Il 30 novembre riaprono i negozi e riprende la didattica in presenza per la prima media. Così i test a tappeto hanno permesso di isolare 3.400 asintomatici

L’Alto Adige revoca il lockdown totale. «Lunedì 30 novembre riaprono i negozi, i mercati, come anche i parrucchieri ed estetisti. E riprende la didattica in presenza per la prima media», ha annunciato il governatore Arno Kompatscher. Il 4 dicembre, ha aggiunto, apriranno tutte le scuole, come anche bar e ristoranti. I dati epidemiologici sull’emergenza Coronavirus sono in miglioramento e la curva dovrebbe ulteriormente frenare grazie all’isolamento dei 3.400 asintomatici trovati con lo screening di massa. Stamattina intanto, dopo uno stop durato una decina di giorni, sono state riaperte le scuole elementari. A causa dell’alto numero di contagi in Provincia di Bolzano il governatore Kompatscher per decreto aveva chiuso tutte le scuole, come anche l’assistenza all’infanzia. Dopo lo screening di massa, al quale ha partecipato il 64% della popolazione, è iniziatala la graduale riapertura.


«Lo screening ci permetterà di piegare la curva»
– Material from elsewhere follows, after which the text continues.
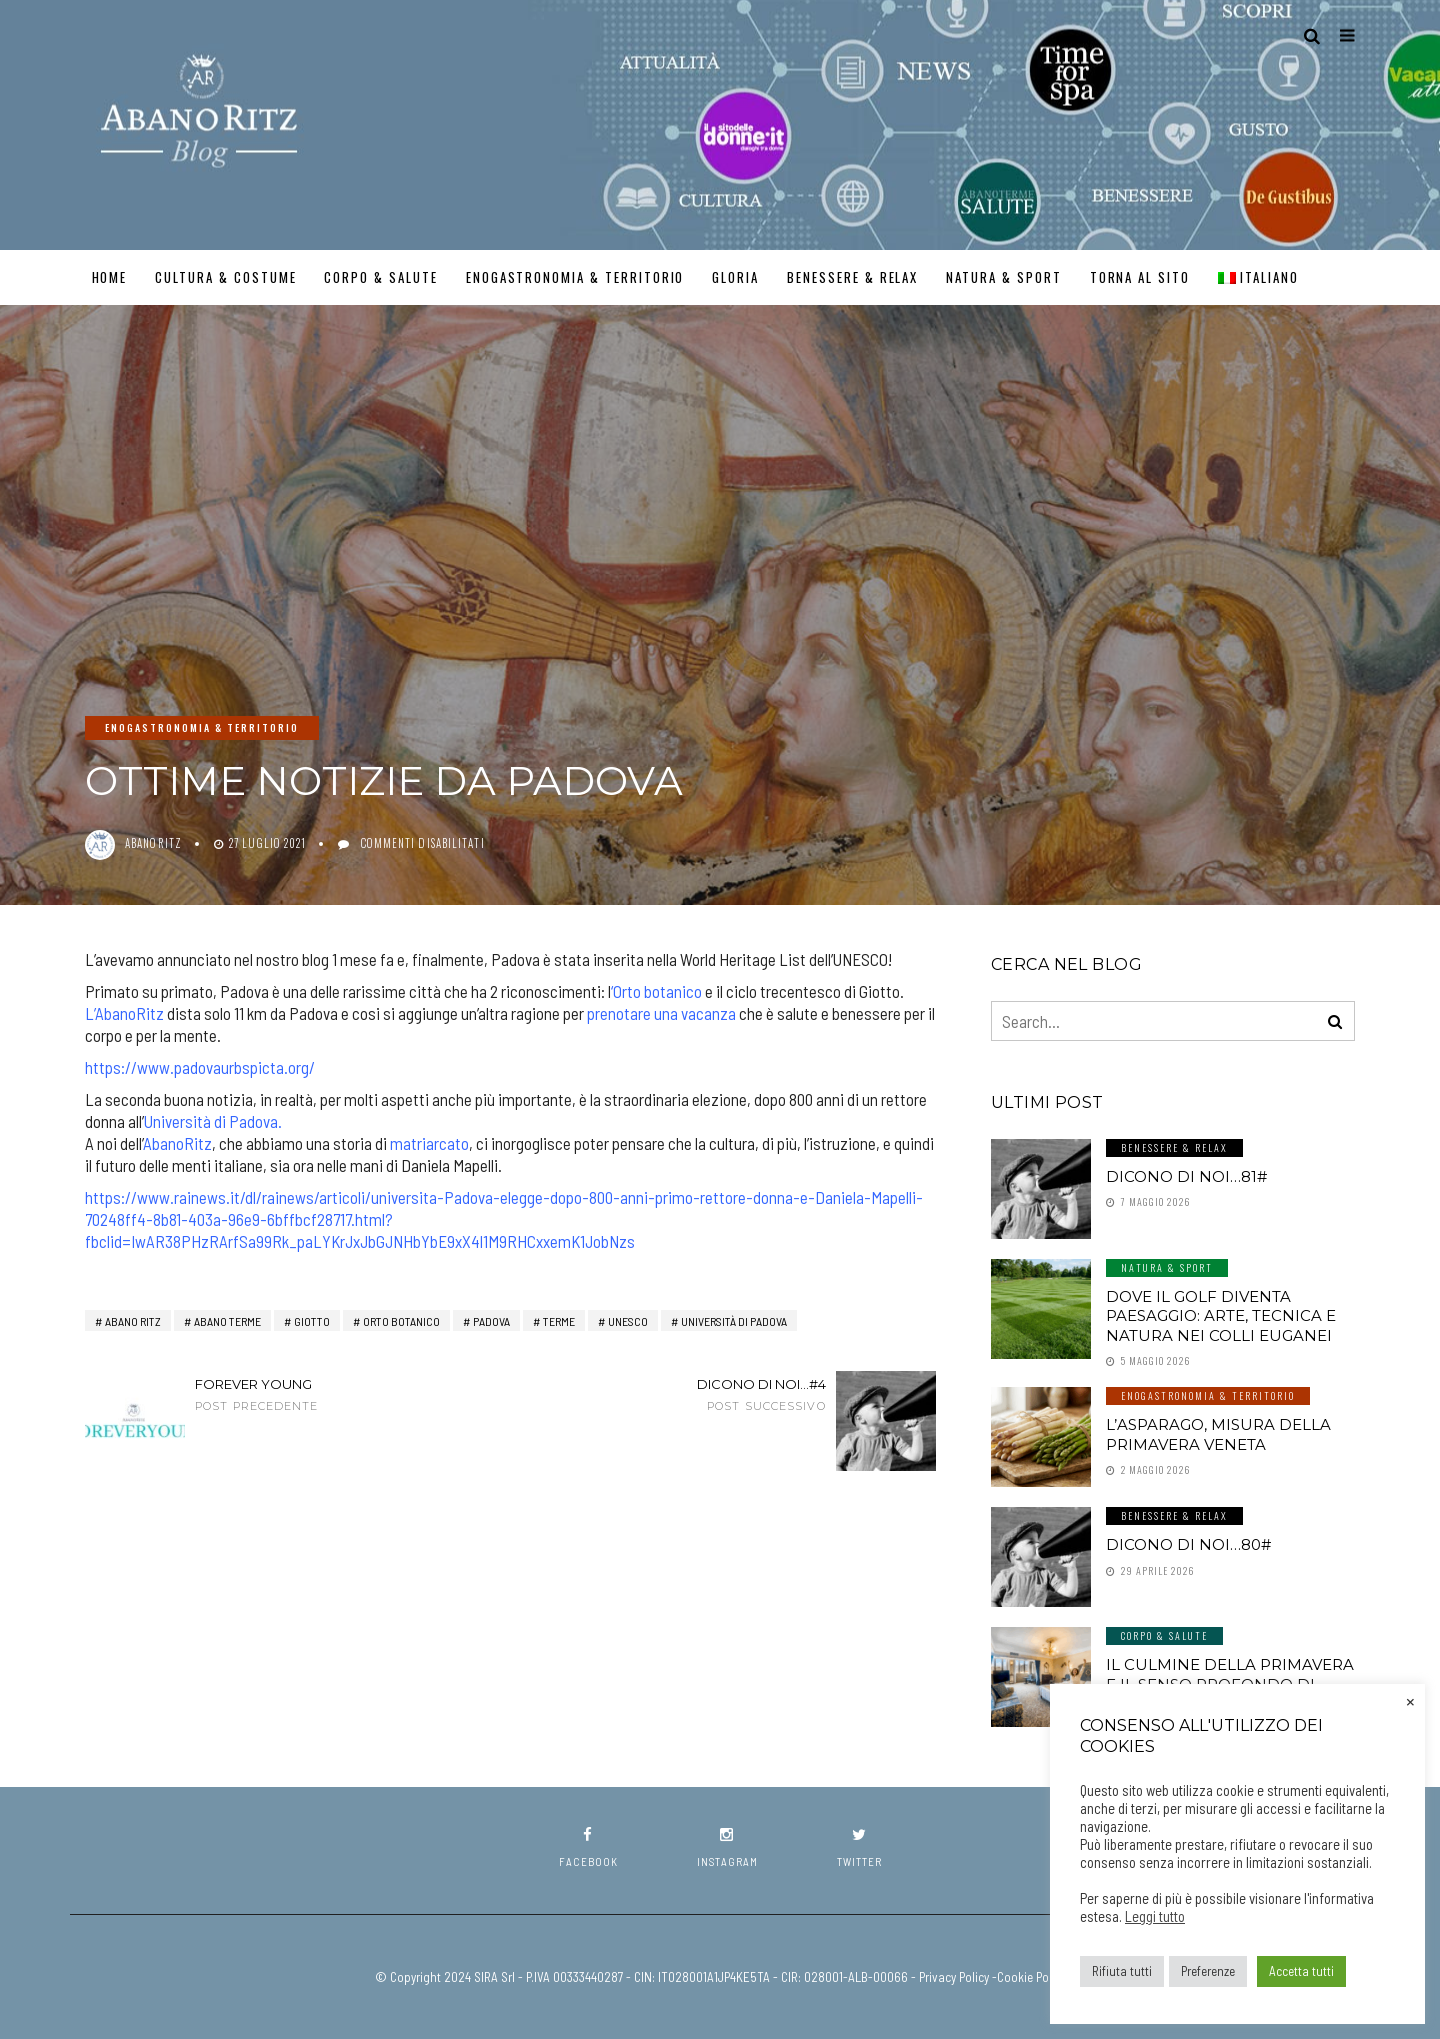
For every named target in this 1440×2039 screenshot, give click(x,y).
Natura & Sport (1003, 277)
«C’é stato un appiattimento della curva, ma questo perché, visto l’andamento della situazione, avevamo adottato misure severe già qualche giorno prima della dichiarazione di zona rossa a livello nazionale. Ora bisogna rimanere cauti, per non vanificare tutto», ha detto ieri Kompatscher. «Lo screening ci permetterà di piegare la curva», si è detto certo il governatore. Il grande successo dello screening è stato evidenziato anche dall’assessore alla salute Thomas Widmann, che ha sottolineato che l’ambizioso obiettivo di testare 350.000 altoatesini è quasi stato raggiunto. «C’è stata un’ondata di solidarietà e di senso di responsabilità», ha detto Widmann. «Sono stati isolati più di 3.000 positivi e l’effetto di tutto questo lo si vedrà fra due settimane». Widmann ha sottolineato che se non si fossero prese misure restrittive in tempo ora gli ospedali sarebbero al collasso.